DATA Step, Macro, Functions and more

Group by / Having statement in SQL

Reply
Occasional Contributor
Posts: 16

Group by / Having statement in SQL

Hello,

 

I am trying to use the Group by / Having statement  to filter a data set. This is what I am trying to do:


1. PROD_DESCRIPTION is not empty

2. ACCT_NAME contains "CARD" and have the lastest update_time in this variable

 

Somehow, it only generated the list with PROD_DESCRIPTION is not empty, and the second condition did not get caught, but I am sure there are some that satisifies the condition.

 

my code looks like following, please help. Thank you.

 

PROC SQL;

CREATE TABLE test2 AS

SELECT

t1.*

FROM test1 t1

group by ID

having (PROD_DESCRIPTION ne ""

  or (ACCT_NAME contains "CARD" and UPDATE_TIME = MAX(UPDATE_TIME)))

 

;

QUIT;

Super User
Posts: 10,500

Re: Group by / Having statement in SQL

It helps to provide some example data that shows some of the records you expect to see in the result but don't get. Instructions here: https://communities.sas.com/t5/SAS-Communities-Library/How-to-create-a-data-step-version-of-your-dat... will show how to turn an existing SAS data set into data step code that can be pasted into a forum code box using the {i} icon or attached as text to show exactly what you have and that we can test code against.

 

Also have you tried

having not missing(PROD_DESCRIPTION)

  or (ACCT_NAME contains "CARD" and UPDATE_TIME = MAX(UPDATE_TIME))

Occasional Contributor
Posts: 16

Re: Group by / Having statement in SQL

Thank you for ur reply. the code you presented in your reply did not help. it had the same result as my original code.

 

Lets have an example,

 

ID       PROD_DESCRIPTION       ACCT_Name      Update_Time
1         pen                                      pen                      Jul2014
1         cup                                      cup                      May2014
1                                                    card                     Jun2015
1                                                    card                     Jan2016


From my code, the result only shows the first two row, but I want to get 1st, 2nd and 4th row.

Hope it helps.

Thank you in advance.

Super User
Posts: 10,500

Re: Group by / Having statement in SQL

Do you see the difference between "CARD" and card in your example data? Text comparisons are case sensitive

Occasional Contributor
Posts: 16

Re: Group by / Having statement in SQL

Thank you.

 

sorry it was a typo. In my data, it was upper case as 'CARD', but it did not help.

 

but thank you for point it out.

Super User
Posts: 10,500

Re: Group by / Having statement in SQL

Without data to test on it can be difficult to determine where actual results are. Use of CONTAINS seems to be problematic and may be padding the variable to length such that "CARD" is not equal to "CARD    " or similar, especially if using code developed in another SQL as a pattern.

 

I suggest also trying

 

having not missing(PROD_DESCRIPTION)

  or (index(ACCT_NAME, "CARD")>0 and UPDATE_TIME = MAX(UPDATE_TIME))

 

or use STRIP(acct_name) in the contains clause.

 

Also confirm that your UPDATE_TIME is a SAS time or Datetime variable. If the values are character then the MAX function likely doesn't like it though an error may not result.

 

You can provide data for us to use based on your dataset. Instructions here: https://communities.sas.com/t5/SAS-Communities-Library/How-to-create-a-data-step-version-of-your-dat... will show how to turn an existing SAS data set into data step code that can be pasted into a forum code box using the {i} icon or attached as text to show exactly what you have and that we can test code against.
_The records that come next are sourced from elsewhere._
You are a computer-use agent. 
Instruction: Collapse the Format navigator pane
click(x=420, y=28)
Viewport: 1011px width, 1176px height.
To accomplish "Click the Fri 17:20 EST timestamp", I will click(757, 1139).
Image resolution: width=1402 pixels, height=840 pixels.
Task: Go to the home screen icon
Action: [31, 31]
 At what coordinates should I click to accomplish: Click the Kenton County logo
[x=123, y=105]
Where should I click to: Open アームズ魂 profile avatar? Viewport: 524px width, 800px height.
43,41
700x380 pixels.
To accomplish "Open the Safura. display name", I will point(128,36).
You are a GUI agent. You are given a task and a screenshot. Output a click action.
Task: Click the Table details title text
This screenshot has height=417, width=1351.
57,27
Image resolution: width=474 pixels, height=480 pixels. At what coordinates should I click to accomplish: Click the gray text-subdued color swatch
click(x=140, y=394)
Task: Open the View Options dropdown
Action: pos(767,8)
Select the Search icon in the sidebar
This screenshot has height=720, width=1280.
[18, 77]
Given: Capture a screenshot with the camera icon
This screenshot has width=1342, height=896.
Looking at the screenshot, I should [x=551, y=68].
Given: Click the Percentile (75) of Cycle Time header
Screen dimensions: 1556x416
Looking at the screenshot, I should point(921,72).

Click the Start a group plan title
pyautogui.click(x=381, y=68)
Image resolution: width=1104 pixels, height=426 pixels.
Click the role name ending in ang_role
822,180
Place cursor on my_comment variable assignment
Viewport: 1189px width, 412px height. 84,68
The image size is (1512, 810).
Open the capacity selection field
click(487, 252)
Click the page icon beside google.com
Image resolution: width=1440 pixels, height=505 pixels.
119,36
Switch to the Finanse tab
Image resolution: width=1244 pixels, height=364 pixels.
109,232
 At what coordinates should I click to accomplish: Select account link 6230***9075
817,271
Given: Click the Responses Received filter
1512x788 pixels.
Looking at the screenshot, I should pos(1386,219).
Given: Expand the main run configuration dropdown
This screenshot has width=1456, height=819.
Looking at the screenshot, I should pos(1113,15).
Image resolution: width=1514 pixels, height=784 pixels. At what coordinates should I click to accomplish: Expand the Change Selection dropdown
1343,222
Or a dummy dataset with the same variables and values that duplicate the behavior

 

Occasional Contributor
Posts: 16

Re: Group by / Having statement in SQL

Thank you again for help me.

 

the "UPDATE_TIME" is in Date/Time format.

 

One thing I need to point out is, keep the condition  having not missing(PROD_DESCRIPTION),

1. if I just add one condition which is ACCT_NAME contains "CARD", it worked.

2. if I just add one condition which is UPDATE_TIME = MAX(UPDATE_TIME), it worked too.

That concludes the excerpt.